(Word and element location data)
§

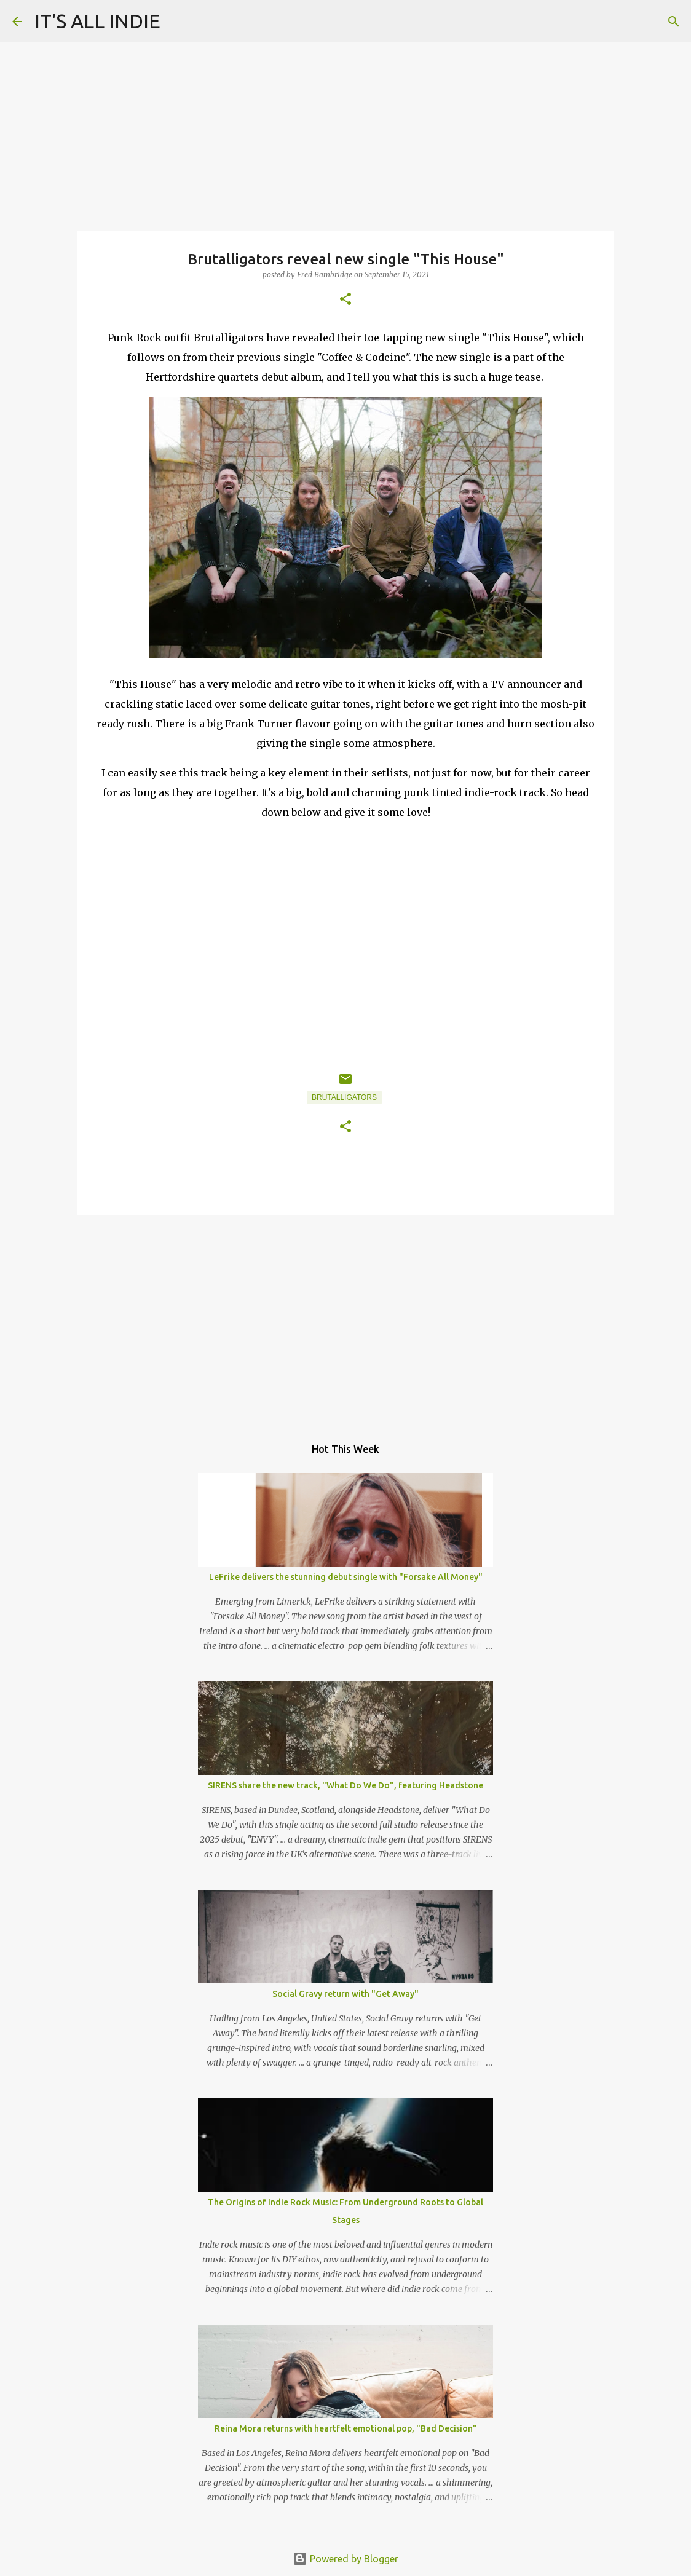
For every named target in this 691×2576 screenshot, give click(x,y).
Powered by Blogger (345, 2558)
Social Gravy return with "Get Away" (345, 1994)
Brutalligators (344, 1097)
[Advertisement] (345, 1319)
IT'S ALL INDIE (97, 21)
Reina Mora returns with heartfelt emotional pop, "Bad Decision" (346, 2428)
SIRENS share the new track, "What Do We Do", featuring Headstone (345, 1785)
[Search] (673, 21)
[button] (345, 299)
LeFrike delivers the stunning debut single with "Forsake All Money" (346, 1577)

§

_REQUEST_
Rewrite every line of the listing above with "screenshot" swapped for "image", keeping everything else the same. Leave out the picture lines.

_RESULT OF THIS EXERCISE_
For every named target in this 691×2576 image, give click(x,y).
Powered by Blogger (345, 2558)
Social Gravy return with "Get Away" (345, 1994)
Brutalligators (344, 1097)
[Advertisement] (345, 1319)
IT'S ALL INDIE (97, 21)
Reina Mora returns with heartfelt emotional pop, "Bad Decision" (346, 2428)
SIRENS share the new track, "What Do We Do", featuring Headstone (345, 1785)
[Search] (673, 21)
[button] (345, 299)
LeFrike delivers the stunning debut single with "Forsake All Money" (346, 1577)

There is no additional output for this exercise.